Source material: Begin

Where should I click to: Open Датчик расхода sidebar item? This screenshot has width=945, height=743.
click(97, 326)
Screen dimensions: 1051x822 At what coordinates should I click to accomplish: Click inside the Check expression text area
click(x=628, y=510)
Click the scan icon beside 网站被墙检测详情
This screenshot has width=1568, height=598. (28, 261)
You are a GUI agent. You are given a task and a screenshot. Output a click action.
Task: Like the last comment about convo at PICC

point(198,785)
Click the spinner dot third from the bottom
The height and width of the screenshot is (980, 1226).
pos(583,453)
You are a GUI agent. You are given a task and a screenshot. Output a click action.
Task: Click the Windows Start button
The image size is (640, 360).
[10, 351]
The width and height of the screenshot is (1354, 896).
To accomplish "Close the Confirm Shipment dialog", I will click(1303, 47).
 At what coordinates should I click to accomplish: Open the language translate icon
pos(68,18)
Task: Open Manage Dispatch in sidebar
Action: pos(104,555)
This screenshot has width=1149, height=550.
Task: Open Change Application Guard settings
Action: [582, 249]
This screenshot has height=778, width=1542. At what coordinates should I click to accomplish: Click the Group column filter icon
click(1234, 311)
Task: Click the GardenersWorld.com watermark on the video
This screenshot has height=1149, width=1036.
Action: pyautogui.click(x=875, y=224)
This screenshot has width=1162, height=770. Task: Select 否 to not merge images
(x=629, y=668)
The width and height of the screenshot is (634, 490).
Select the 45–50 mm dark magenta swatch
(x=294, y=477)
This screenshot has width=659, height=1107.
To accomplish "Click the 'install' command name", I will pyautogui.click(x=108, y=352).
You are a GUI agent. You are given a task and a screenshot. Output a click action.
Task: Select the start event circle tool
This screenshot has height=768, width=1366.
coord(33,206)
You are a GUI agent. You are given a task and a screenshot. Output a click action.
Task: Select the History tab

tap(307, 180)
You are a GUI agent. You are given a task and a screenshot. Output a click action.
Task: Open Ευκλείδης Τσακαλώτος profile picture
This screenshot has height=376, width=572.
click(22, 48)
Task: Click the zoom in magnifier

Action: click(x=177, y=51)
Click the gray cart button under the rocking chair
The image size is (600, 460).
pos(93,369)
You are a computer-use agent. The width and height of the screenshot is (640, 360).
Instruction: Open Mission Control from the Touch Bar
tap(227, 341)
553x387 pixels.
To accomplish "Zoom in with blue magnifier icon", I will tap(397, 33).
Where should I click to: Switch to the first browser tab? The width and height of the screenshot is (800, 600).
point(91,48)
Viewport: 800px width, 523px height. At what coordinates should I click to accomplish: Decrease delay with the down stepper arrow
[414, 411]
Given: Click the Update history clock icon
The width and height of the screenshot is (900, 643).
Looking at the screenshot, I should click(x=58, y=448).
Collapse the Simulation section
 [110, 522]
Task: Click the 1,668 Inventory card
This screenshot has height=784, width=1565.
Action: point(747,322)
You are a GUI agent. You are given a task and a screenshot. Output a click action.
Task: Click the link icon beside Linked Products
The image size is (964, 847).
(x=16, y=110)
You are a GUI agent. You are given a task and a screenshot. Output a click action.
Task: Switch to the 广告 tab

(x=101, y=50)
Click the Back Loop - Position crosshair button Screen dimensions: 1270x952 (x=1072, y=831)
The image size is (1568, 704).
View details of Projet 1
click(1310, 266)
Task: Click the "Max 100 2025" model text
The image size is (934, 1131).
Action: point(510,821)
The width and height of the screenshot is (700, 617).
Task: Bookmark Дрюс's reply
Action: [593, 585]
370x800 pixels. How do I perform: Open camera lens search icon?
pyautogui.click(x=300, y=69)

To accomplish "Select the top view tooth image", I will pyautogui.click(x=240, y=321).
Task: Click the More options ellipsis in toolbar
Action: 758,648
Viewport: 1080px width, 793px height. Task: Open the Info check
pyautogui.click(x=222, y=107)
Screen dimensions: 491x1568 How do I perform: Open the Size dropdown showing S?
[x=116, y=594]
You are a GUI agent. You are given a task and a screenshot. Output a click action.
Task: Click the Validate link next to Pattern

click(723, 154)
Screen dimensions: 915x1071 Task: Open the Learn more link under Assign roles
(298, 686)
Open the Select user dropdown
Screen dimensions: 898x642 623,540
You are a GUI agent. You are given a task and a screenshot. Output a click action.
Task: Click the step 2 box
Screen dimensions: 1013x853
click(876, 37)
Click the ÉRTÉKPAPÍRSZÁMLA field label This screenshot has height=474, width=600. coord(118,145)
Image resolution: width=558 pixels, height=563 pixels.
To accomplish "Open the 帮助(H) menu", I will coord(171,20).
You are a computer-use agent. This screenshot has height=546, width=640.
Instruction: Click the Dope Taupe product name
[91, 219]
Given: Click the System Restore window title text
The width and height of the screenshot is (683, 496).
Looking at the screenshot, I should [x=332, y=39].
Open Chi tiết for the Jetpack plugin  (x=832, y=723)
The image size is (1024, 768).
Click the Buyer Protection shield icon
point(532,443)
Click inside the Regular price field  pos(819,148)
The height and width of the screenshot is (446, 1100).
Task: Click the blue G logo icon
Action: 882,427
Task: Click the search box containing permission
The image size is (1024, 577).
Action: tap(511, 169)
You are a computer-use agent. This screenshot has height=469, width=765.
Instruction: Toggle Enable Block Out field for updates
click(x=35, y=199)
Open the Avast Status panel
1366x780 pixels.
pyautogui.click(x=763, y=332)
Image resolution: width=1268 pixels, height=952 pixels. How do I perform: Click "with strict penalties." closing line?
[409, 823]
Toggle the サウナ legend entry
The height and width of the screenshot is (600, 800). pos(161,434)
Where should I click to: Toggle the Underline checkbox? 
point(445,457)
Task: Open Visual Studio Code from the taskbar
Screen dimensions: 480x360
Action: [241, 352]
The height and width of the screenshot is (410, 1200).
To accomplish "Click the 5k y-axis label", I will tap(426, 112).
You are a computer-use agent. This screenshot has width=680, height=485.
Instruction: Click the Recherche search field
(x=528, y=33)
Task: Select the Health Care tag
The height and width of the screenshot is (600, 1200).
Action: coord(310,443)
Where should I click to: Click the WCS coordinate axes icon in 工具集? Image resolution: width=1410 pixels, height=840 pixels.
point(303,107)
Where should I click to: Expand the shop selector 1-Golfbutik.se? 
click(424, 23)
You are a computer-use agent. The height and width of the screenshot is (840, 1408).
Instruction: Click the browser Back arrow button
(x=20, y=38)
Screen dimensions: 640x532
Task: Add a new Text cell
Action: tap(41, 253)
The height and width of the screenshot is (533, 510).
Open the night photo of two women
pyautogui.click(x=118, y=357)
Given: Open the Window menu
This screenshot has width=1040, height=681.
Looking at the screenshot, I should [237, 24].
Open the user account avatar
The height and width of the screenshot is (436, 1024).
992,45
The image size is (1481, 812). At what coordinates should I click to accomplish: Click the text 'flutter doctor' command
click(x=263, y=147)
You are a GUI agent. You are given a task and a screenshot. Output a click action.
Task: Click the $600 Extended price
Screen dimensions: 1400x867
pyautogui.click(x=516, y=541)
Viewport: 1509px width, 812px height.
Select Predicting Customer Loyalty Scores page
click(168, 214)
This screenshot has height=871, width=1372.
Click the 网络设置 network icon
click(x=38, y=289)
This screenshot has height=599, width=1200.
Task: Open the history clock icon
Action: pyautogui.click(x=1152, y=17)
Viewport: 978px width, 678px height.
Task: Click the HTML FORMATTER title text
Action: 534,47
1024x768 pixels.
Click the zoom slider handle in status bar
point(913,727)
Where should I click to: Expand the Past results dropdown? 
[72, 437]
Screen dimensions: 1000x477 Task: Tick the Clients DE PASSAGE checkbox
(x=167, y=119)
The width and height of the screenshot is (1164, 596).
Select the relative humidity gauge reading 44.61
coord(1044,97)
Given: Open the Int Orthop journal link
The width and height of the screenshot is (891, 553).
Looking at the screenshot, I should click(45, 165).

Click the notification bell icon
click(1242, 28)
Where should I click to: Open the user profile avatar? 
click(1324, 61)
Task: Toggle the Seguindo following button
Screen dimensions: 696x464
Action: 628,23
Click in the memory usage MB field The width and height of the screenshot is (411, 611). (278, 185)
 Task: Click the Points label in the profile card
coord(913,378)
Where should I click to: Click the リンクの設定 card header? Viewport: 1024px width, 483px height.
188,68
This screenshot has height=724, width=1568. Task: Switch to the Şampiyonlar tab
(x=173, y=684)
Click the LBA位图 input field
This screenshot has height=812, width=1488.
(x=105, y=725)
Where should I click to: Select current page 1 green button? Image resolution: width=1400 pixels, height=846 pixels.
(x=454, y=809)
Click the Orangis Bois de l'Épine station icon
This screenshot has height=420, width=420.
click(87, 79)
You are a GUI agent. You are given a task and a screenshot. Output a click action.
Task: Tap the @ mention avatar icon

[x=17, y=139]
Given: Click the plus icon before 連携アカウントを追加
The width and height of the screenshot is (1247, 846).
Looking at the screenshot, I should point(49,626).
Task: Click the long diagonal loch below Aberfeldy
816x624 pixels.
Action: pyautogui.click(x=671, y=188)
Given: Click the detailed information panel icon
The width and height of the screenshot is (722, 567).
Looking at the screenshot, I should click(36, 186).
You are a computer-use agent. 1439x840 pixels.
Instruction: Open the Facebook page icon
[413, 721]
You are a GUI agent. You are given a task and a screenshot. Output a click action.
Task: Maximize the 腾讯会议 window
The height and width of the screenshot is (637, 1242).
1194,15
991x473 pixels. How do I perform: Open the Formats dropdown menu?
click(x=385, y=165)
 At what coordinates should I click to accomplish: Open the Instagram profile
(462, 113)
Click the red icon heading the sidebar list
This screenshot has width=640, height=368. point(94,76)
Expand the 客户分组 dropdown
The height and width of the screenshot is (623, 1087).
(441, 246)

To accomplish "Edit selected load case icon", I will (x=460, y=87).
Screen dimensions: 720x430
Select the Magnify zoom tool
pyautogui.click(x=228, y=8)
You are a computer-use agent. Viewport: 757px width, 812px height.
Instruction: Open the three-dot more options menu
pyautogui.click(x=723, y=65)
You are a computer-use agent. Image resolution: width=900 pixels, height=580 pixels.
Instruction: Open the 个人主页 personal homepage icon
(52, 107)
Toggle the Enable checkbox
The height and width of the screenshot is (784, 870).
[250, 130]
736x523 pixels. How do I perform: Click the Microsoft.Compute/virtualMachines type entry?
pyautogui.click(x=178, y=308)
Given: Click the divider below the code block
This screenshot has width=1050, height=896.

Source material: End

> [Task details]: Using the material above, work out how many lines hold the word "below". Reply with that number alone.

> [Task solution]: 2